Students consider accessibility of campus buildings
Haleigh Ehmsen | Thursday, April 21, 2016
Benjamin Bowman, director of facilities, said all buildings on Saint Mary’s campus are handicap and wheelchair accessible.
The College, which was founded in 1844, by the Sisters of the Holy Cross, has several historic buildings, including Le Mans Hall and Holy Cross Hall.
“With buildings dating back to 1903, meeting today’s ADA standards are an ongoing challenge,” Bowman said. “Current ADA standards are designed into all new construction and major building renovations.”
Senior Bridget Dedelow has cerebral palsy and an Individualized Education Program (IEP) that provides her with academic accommodations, but in terms of housing, she said she has done room selection with all the rest of the student body.
Her first year at Saint Mary’s, Dedelow said she was in a room in McCandless Hall with a full bathroom. She now lives in LeMans Hall and said the Office of Residence Life and Community Standards has been helpful, but she doesn’t get special privileges.
“I chose Saint Mary’s because of the campus size, but it was one of the schools I didn’t visit.”
When Dedelow went on visits at state schools, she said those campus were difficult to navigate.

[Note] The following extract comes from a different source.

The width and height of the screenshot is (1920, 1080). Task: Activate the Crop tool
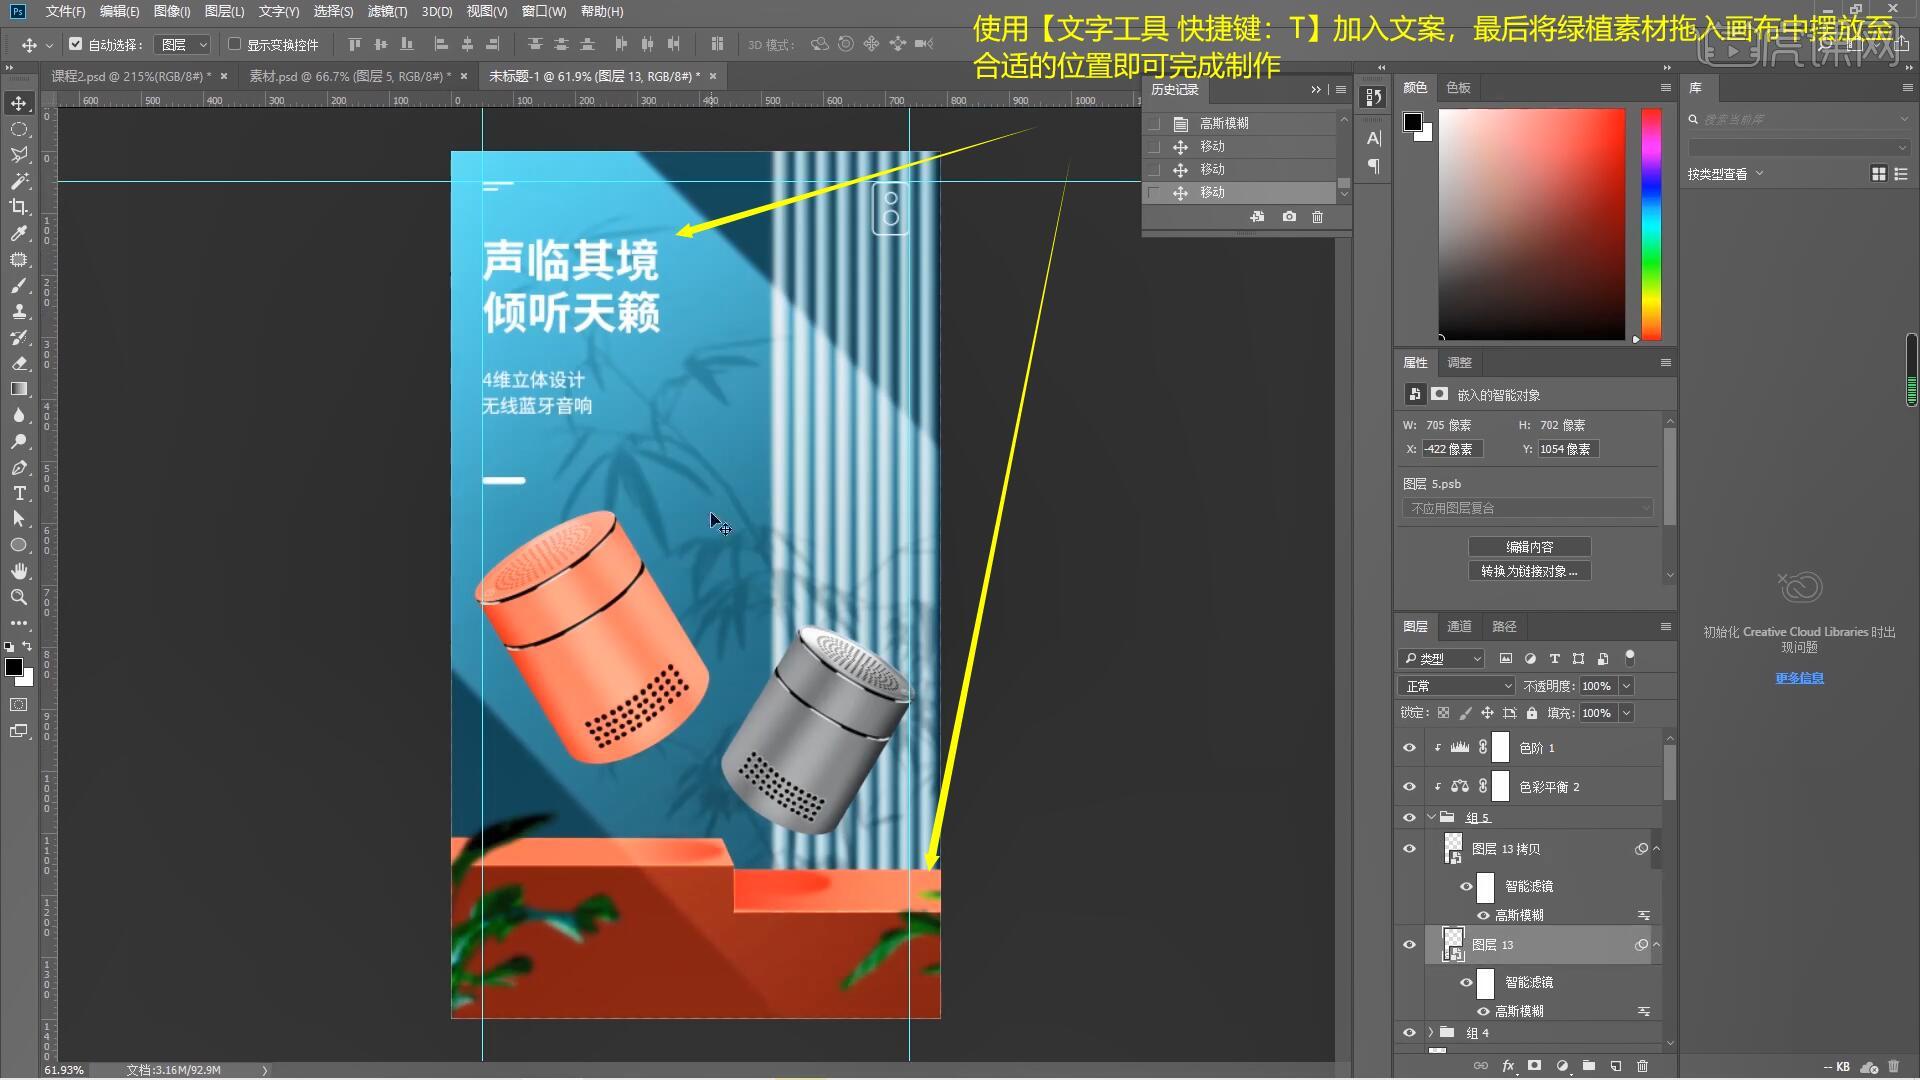point(20,207)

Despite Saint Mary’s small campus, Dedelow said there are ways Saint Mary’s could improve the experience of a student with a physical disability. While handicapped parking spots are available near the Cushwa-Leighton Library, these spots are not for student use. Dedelow said she received a ticket when she parked outside of the library.
South Bend’s winter weather also creates challenges for students with disabilities on Saint Mary’s campus, Dedelow said.
“I can pretty much maneuver on my own, it’s more like getting around campus, especially in the winter,” she said. “Even though I have adequate balance, the slippery sidewalks can be difficult.”
Dedelow said she thinks it’s important for there to be more open dialogue about disability on the College campus.
“I wish I would have advocated more for disability services and support, physically and mentally,” she said. “Sometime you just need to talk to someone because you’re tired of being of disabled. It’s odd to say, but … it takes a mental and physical toll on your body.”
Angela Athletic Facility and Wellness Center, scheduled to open fall 2017, will be more accessible for students and visitors in wheelchairs, Bowman said.
“The new Angela building will meet all current ADA codes,” Bowman said. “There will be ramps at both the north and south entrances. Within the building, there will be an elevator and proper restroom facilities to accommodate ADA needs.”
Bowman said the College continues to budget capital dollars toward site improvements for accommodating ADA requirements related to sidewalks and roadways.